Yes, Millie goes back to daycare tomorrow after a summer of being home while I was on summer vacation. Yes, I have just a few days to get myself ready for a whole new year of teaching fifth grade. Yes, there is more to do than I believe I have the energy to get done. And with all of that occurring, my hears is still so very much at peace tonight.
Today we met with Millie's birth family. The whole family. Her birth parents and her five birth siblings. As I had mentioned before, I was incredibly anxious about the meeting. My anxiety totally got the better of me in the days leading up to today's meeting. I am talking pain in the chest, racing thoughts, completely irrational worries kind of anxiety. It was awful. I was worried about feeling their sadness, I was worried that they were feeling regretful of their decision, I was worried that we would somehow say or do the wrong thing and accidentally offend them. There were so many things that I was worried about that I can't even really remember what they all were. All I can say is that I was a ball of nerves and I honestly made myself sick worrying about today.
And then today came.
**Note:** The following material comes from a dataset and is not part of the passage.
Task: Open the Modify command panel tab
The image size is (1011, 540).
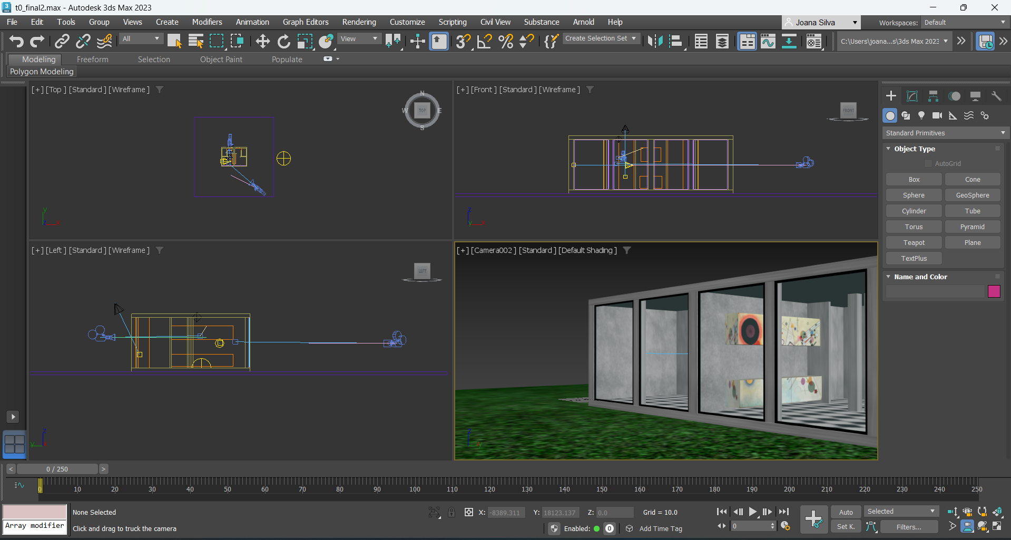Action: 912,96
And it was wonderful. We met up with her birth family at a restaurant near their home. Carla and Millie and I got there first and got all of us a table. Luckily we had the world's nicest waitress and for some reason that made me feel better. As we waited for them to arrive, my anxiety was so very much present. And then they walked in the room and sat down and from that moment on, things went so very well. They were excited to see Millie. There was not any awkwardness between us. We had so much to talk about. They were so so sweet with Millie. It was wonderful.
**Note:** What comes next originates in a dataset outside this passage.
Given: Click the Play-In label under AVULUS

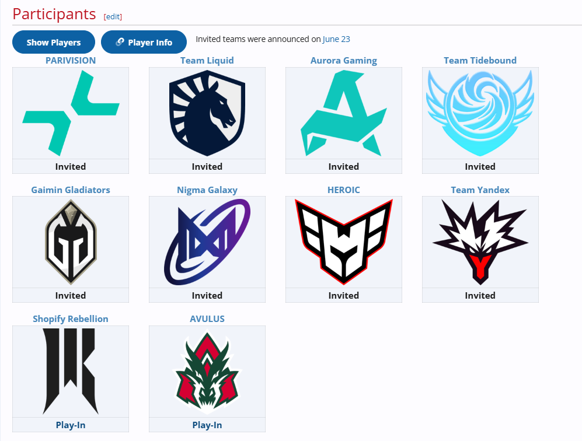Looking at the screenshot, I should [207, 425].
Perhaps my favorite part of the meeting was all of the talk of the way Millie was similar to her siblings. She has a screech, a really high pitched, loud screech that is identical to her youngest sister's. She pulls at her ear when she is tired in the same way her youngest sister does. The thighs that you are all familiar with my now are the same thighs that one of her brothers had when he was a baby. Being able to hear those things and know that Millie will get to know those things made my heart so happy.
It was also just so wonderful watching Millie's birthparents hold her. The truth is, that at the beginning of all of this, at the very start of the adoption process, I worried that when we adopted our child and when we with his or her birth family, I worried that I would feel possessive or threatened or something in the way of a jealous kind of emotion. Well, I can now say that nothing like that entered my heart today. My heart was warmed by seeing and feeling the love that came from both of them towards her. It was an incredible feeling and I felt lucky that one day Millie would feel that love and recognize it as the love that comes from the people who gave birth to her.
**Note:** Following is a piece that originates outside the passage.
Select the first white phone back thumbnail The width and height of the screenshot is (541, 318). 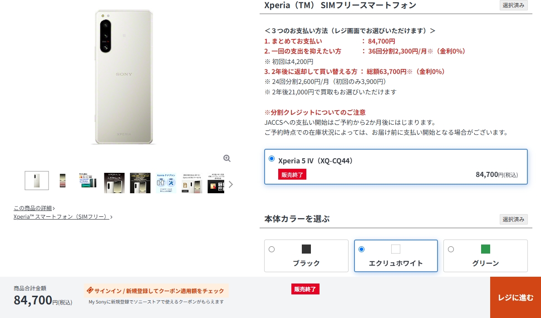tap(37, 181)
I am not saying that there aren't things still to be figured out and navigated. There are some big things. Things I won't go into at this point because I respect Millie's birth family too much. I just don't want anyone to think that I am saying this is all easy. Because it is not. This shit is hard. Really hard. One of the hardest things that I have had to navigate thus far in my life. And I am someone who always worries about doing things the right way or the best way and I have no clue what is the right way to do most of this. It is hard and it is also so so very much worth it.
What made it worth it today was receiving a text message from Millie's birth parents this evening. I had texted them to thank them for meeting us today. And their response was the following: "Thank you guys for today. We are so proud of you guys. You are doing such a great job with Millie and we know we did the correct thing."
That text message was everything. Absolutely everything. We may not know exactly how to deal with every adoption obstacle that pops up, but what I do know is that the four of us are joined by this incredible love for this incredible child and there is nothing in this world that I wouldn't deal with or put up with or work to figure out if it meant that I was doing the right thing for this being that I love more than life itself.
And so tonight, with all of the things that I have to worry about in the next few days and weeks, I am happy to sit here with a completely peaceful heart. As I said at the start of this post...Tonight, my heart is so very much at peace.